In other words, Europe’s businesses have so far been shielded more than workers from the adverse cost shock. Profits (adjusted for inflation) were about 1 percent above their pre-pandemic level in the first quarter of this year. Meanwhile, compensation of employees (also adjusted) was about 2 percent below trend. This is not the same as saying that profitability has increased, as discussed in our paper.

Previous episodes of surging energy prices suggest that labor costs’ contribution to inflation should grow going forward. In fact, it has already picked up over recent quarters. At the same time, the contribution from import prices has fallen since its peak in mid-2022.

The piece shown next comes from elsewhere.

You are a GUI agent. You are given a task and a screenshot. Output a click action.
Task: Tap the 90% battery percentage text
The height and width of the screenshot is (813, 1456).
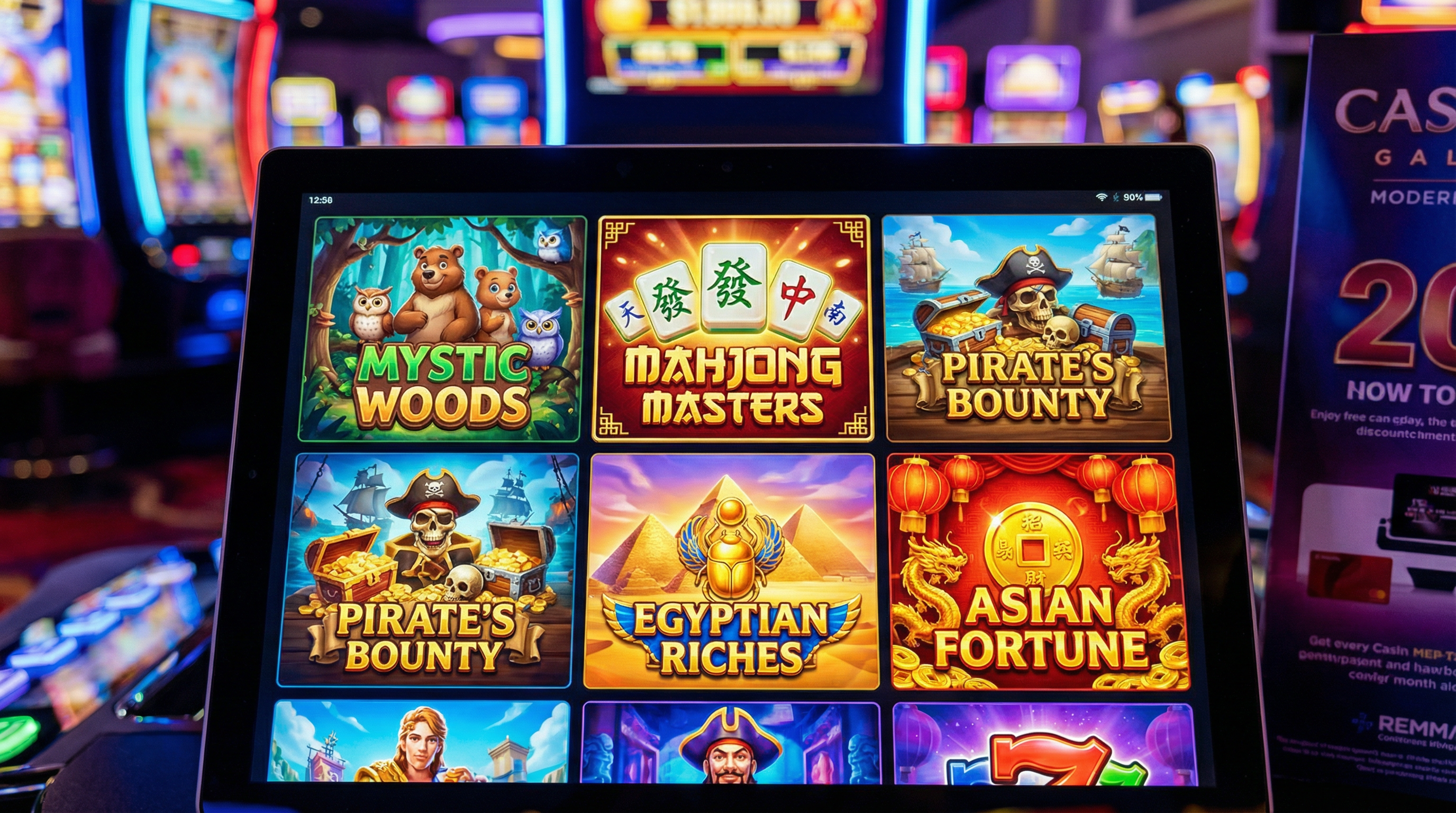point(1133,197)
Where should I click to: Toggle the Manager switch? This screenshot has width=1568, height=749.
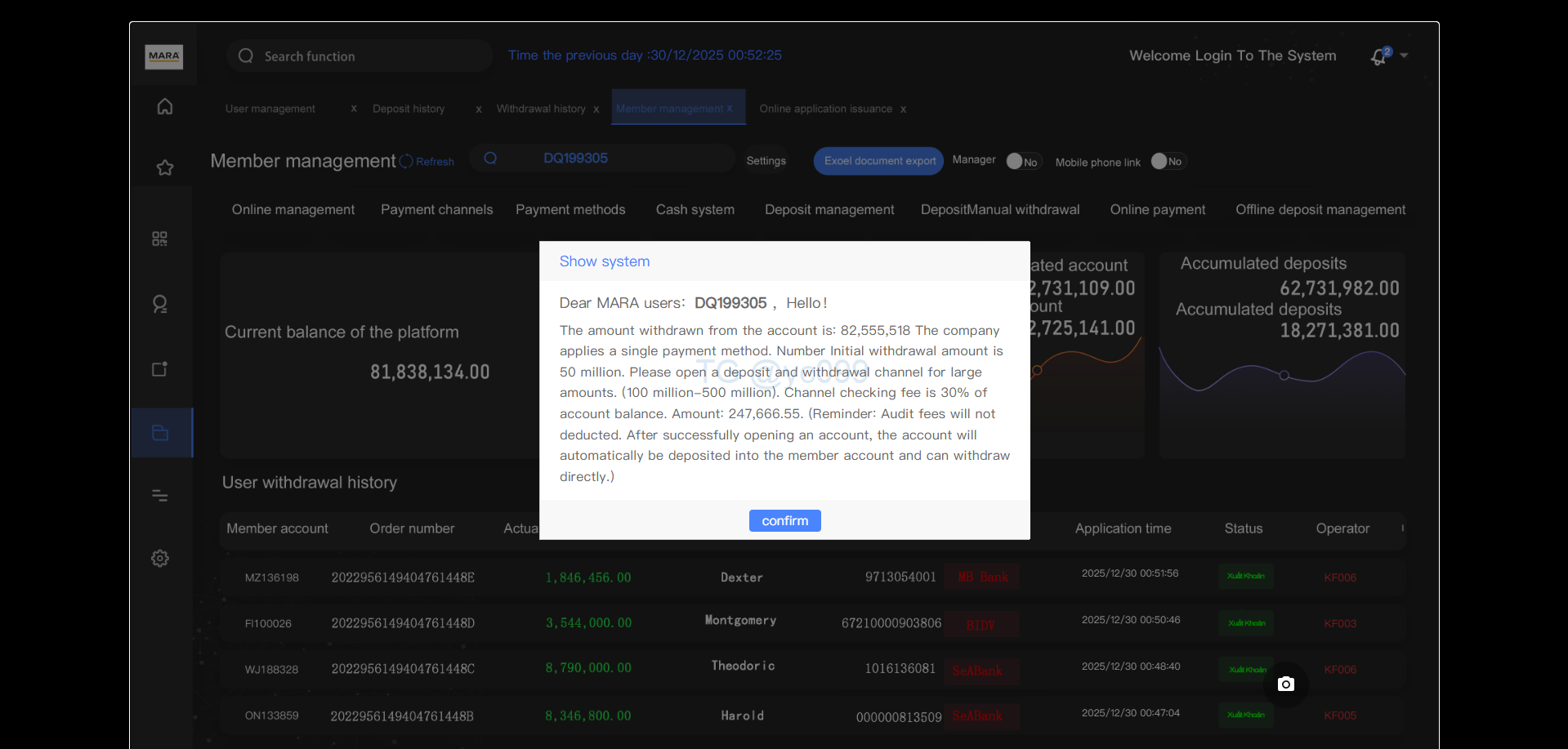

This lag in wage gains makes sense: wages are slower than prices to react to shocks. This is partly because wage negotiations are held infrequently. But after seeing their wages drop by about 5 percent in real terms in 2022, workers are now pushing for pay rises. The key questions are how fast wages will rise and whether companies will absorb higher wage costs without further increasing prices.

Assuming that nominal wages rise at a pace of around 4.5 percent over the next two years (slightly below the growth rate seen in the first quarter of 2023) and labor productivity stays broadly flat in the next couple of years, businesses’ profit share would have to fall back to pre-pandemic levels for inflation to reach the ECB’s target by mid-2025. Our calculations assume that commodity prices continue to decline, as projected in April’s World Economic Outlook.

Should wages increase more significantly—by, say, the 5.5 percent rate needed to guide real wages back to their pre-pandemic level by end-2024—the profit share would have to drop to the lowest level since the mid-1990s (barring any unexpected increase in productivity) for inflation to return to target.

As noted in our recent review of the euro-area economy, macroeconomic policies thus need to remain tight to anchor expectations and maintain subdued demand. This would coax firms to accept a compression of the profit share and real wages could recover at a measured pace.